Настенька, отложив в сторону "хлопалку", наклонившись через деревянную спинку кровати, громко выкрикнула:
-Вот, Шура, дал тебе Господь Бог Иванушку-то, что мне Миколушку...
Из-под одеяла высунулось уродливое сморщенное лицо. Старуха, не понявшая к ней или нет обращаются, смешно заморгала маленькими глазками, села, заправила выбившиеся космы под платок и, поправив задравшийся подол платья, положила почерневшие жилистые руки на колени.
Настенька в сердцах махнула рукой:
-Вот глухая тетеря! Я говорю, дал тебе Господь сыночка-то, что и мне...
Шура, наконец, услышав, широко зевнула, поднесла к лицу грязный носовой платок и зашамкала в него большим безгубым ртом.
- Опять занашёптывала, колдовка, - засокрушалась Настенька. - Поговорить-то не знашь как...
- Дак вот, что поделашь. Каких вырастили, - неожиданно прогромогласила Шура.
Настенька от испуга вздрогнула. Даже мухи на потолке всполошились и громче зажужжали.
-Говорила ведь ему: не бери, Ванька, в жёны цыганку. Нет, не послушал мать, привёл в избу на всё готовое. А ёна, сотона, жизни не дала. Я в своём дому, как на чужих кусках жила.
Вона, гляди, - корявым пальцем она ткнула на горбышок на переносице.- Её дело, чтоб ей руки-то вывернуло. Вымыла пол, а я возьми да пройди по чистым половицам. Так она, паразитка, мне в лицо лентяйкой заехала. Я ведь через неё, поганую, зренье потеряла. Ну-ко, саданула так...

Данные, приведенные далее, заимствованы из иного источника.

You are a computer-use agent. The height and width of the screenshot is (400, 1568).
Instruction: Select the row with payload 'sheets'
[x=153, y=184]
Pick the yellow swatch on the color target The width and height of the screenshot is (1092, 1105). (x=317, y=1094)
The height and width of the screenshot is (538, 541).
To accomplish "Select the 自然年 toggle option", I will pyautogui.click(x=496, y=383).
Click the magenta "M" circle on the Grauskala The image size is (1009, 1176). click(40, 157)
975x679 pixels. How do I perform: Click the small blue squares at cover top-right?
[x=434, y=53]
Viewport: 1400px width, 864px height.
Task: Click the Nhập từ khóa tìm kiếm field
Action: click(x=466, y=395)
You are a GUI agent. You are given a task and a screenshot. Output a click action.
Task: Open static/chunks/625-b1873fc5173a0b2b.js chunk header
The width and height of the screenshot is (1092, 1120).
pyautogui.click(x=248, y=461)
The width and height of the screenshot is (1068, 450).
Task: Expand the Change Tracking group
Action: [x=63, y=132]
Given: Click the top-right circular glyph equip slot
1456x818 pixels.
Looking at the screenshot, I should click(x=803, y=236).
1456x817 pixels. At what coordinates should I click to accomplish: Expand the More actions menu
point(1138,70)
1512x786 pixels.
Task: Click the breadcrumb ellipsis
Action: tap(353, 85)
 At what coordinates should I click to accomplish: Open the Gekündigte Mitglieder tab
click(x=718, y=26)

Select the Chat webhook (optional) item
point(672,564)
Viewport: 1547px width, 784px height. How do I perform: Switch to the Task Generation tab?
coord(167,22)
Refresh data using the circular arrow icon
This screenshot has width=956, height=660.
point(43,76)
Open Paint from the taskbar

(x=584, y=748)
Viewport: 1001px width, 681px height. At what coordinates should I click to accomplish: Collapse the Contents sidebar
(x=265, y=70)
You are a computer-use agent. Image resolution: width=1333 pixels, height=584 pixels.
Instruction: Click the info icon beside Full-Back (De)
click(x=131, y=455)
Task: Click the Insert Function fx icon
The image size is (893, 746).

Настенька,пытаясь высказать Шуре свои обиды на жизнь, закачала головой, причмокивая пухлыми губками
-Вот цыганская образина... Знаю я, Шура, каково худо видеть…
Не слыша Настеньку, Шура продолжала:
-Мало самой, дак ещё мамоньку притащила. Тут уж я не стерпела, выставила за порог обеих. А Ваньке сказала: уйдёшь с има, матери у тя боле нет...
И замолчала, уставившись в одну точку, словно возвратилась в тот день.
- А ён справилси да и ушёл.
Ужо, Иван, матери не станё, будешь ты им нужён. У ней детей двоё чужих, да прихлебателей сторонних. Пока спину гнёшь на работе, она тя оберё, как липочку, и пойдёшь ты с голым задом по свету. А покуль мамушка-то жива, и напоит, и накормит. Пенсия то у меня вить кажный месиць. Худо-то ведь я его не кармливала. В детстве одне шоколаны конфеты признавал, нонеча колбасу. Да нет-нет да и бутылочку стребует.
И огород сажу, - она выставила перед обиженной Настенькой ладони-лопаты.- Худо-бедно, а картошки справляю. А она, - Шура опять вспомнила про ненавистную невестку, - она луковицы вырастить не толкуёт. Ванька, какого году, две коробки увёз посадить, так она, дура, како сгноила, а како продала...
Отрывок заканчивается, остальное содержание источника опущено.